:: Material provided ::
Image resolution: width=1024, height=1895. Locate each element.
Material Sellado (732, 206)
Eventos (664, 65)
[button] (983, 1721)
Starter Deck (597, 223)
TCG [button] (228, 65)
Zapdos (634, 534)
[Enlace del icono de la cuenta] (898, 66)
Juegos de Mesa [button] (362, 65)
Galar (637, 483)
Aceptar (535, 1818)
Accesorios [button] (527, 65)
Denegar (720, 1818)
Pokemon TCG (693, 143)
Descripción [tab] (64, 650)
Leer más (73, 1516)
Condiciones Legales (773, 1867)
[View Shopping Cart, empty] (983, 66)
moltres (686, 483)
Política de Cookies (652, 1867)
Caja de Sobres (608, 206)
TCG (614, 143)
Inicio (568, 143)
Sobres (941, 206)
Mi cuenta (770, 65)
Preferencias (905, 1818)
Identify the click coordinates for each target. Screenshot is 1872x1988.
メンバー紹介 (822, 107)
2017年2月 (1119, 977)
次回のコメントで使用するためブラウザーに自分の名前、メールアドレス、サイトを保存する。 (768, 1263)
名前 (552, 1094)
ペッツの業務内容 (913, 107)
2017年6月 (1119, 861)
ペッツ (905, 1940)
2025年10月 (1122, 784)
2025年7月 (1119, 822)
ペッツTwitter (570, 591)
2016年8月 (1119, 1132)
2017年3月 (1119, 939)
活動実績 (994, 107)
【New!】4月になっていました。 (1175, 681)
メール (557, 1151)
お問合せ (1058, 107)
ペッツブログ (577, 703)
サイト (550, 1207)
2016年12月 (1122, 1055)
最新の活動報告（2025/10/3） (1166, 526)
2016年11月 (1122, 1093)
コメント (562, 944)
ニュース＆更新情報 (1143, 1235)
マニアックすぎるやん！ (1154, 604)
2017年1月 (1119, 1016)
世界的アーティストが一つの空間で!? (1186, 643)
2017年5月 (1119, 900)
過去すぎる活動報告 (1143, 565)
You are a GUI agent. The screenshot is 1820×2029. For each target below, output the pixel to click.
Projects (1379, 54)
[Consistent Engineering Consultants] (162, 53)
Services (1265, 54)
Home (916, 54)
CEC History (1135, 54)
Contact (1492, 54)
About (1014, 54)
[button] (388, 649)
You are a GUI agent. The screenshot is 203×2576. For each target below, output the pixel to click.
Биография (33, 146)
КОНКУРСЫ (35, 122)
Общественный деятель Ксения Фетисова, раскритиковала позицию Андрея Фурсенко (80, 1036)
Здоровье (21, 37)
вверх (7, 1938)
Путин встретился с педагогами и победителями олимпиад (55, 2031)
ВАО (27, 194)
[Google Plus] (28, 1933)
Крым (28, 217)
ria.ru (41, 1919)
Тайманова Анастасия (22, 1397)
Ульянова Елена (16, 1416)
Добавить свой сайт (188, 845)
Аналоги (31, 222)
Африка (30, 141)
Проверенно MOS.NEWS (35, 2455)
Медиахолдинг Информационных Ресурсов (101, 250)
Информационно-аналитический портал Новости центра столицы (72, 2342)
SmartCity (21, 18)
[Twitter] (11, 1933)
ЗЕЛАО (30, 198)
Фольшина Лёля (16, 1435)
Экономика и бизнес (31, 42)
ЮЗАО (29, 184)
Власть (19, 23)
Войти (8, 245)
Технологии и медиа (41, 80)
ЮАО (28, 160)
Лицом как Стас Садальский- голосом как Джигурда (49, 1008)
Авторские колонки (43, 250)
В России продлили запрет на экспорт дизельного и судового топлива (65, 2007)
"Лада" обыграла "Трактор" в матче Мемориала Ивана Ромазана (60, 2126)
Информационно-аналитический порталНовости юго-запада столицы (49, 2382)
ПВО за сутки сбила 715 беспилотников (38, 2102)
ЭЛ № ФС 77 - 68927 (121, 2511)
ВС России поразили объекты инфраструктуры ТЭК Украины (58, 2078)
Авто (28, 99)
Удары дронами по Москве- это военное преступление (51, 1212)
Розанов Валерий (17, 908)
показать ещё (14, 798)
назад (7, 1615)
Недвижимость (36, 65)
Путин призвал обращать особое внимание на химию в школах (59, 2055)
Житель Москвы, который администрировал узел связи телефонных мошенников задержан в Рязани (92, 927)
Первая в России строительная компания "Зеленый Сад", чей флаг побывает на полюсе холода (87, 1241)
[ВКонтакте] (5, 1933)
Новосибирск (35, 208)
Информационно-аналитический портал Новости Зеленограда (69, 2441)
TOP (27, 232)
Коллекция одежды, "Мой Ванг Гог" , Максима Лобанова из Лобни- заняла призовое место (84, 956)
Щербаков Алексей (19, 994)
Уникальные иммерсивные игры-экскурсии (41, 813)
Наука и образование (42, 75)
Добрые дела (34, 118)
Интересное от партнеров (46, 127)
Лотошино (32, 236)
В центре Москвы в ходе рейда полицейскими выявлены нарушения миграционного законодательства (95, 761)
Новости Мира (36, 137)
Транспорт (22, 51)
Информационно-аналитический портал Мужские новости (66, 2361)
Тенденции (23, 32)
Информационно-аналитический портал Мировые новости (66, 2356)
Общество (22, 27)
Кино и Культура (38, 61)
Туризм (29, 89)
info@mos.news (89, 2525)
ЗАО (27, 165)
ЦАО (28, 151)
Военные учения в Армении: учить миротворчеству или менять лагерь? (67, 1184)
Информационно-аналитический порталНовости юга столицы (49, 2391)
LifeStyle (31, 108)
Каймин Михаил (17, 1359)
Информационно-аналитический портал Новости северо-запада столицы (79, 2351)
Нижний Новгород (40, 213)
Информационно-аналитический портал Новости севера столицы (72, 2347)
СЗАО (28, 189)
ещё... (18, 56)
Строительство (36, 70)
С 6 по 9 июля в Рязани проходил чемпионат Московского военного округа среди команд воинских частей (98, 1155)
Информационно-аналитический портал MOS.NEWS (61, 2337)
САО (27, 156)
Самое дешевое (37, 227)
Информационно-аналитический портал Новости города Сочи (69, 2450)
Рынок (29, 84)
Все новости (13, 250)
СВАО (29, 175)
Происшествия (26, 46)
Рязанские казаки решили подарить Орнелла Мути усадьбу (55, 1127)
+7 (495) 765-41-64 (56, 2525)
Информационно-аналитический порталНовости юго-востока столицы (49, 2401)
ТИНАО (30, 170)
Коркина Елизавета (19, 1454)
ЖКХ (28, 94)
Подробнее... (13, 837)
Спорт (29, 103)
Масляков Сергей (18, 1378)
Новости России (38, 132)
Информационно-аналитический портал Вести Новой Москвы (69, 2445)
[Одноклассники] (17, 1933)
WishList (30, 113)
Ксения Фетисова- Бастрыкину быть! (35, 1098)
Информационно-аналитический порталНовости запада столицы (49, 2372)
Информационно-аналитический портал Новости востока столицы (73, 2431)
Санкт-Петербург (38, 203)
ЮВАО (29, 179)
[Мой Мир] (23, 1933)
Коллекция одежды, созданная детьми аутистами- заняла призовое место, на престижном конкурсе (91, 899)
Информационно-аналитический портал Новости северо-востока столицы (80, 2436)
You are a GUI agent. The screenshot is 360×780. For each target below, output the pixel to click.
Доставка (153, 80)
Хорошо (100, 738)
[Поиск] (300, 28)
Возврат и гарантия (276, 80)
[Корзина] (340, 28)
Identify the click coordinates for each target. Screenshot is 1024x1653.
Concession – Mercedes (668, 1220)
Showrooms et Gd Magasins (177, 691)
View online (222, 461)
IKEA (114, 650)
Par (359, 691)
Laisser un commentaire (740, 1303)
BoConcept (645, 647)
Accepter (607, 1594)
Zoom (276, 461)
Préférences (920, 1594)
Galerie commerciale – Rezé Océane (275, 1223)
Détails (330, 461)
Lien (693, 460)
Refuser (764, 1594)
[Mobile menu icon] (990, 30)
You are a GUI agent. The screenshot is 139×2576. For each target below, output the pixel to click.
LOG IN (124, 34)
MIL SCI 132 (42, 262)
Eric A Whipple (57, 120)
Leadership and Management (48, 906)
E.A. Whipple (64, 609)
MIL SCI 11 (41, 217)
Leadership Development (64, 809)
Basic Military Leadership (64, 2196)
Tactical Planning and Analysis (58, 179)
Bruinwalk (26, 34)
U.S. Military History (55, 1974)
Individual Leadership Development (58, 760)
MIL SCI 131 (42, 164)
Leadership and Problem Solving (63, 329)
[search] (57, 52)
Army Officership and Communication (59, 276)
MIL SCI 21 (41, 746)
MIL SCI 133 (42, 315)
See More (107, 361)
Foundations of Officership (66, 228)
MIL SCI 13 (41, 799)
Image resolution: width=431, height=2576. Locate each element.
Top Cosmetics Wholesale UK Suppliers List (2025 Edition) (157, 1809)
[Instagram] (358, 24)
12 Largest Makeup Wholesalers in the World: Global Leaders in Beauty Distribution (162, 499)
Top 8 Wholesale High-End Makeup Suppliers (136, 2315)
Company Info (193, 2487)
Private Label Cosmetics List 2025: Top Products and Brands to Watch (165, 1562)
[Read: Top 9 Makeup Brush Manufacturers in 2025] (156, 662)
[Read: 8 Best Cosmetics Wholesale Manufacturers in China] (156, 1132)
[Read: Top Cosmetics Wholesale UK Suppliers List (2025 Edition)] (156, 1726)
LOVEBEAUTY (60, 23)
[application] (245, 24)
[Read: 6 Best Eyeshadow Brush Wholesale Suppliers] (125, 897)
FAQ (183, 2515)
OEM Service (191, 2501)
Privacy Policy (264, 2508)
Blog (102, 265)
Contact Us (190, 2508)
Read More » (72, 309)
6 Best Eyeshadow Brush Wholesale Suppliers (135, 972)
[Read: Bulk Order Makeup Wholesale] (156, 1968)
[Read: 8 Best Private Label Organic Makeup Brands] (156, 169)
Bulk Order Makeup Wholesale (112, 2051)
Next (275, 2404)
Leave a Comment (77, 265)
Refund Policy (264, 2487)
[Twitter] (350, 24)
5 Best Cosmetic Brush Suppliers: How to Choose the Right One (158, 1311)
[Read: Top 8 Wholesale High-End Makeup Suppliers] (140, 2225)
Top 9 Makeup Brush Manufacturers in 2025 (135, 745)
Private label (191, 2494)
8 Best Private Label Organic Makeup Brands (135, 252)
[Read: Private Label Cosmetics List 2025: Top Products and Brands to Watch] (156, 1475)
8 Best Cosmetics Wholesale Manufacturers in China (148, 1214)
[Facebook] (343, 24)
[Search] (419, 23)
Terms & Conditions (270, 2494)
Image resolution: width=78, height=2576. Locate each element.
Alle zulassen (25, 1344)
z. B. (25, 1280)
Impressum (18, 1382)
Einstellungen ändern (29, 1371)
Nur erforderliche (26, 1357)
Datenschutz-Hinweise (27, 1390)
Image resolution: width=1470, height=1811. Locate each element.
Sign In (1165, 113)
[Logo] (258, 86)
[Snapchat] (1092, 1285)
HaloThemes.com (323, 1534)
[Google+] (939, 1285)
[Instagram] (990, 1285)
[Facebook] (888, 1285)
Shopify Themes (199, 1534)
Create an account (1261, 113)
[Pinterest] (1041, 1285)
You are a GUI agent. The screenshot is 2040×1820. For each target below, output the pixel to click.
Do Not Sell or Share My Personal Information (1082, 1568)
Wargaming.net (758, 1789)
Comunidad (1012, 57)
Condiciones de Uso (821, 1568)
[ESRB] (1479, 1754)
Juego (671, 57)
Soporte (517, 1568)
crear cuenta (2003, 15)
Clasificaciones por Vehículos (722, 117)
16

:: Brief ::
Could you write out, exactly, each line of the data above from the one containing "[Instagram] (990, 1285)" through the last, including both?

:: Response ::
[Instagram] (990, 1285)
[Facebook] (888, 1285)
Shopify Themes (199, 1534)
Create an account (1261, 113)
[Pinterest] (1041, 1285)
You are a GUI agent. The screenshot is 2040×1820. For each target below, output the pixel to click.
Do Not Sell or Share My Personal Information (1082, 1568)
Wargaming.net (758, 1789)
Comunidad (1012, 57)
Condiciones de Uso (821, 1568)
[ESRB] (1479, 1754)
Juego (671, 57)
Soporte (517, 1568)
crear cuenta (2003, 15)
Clasificaciones por Vehículos (722, 117)
16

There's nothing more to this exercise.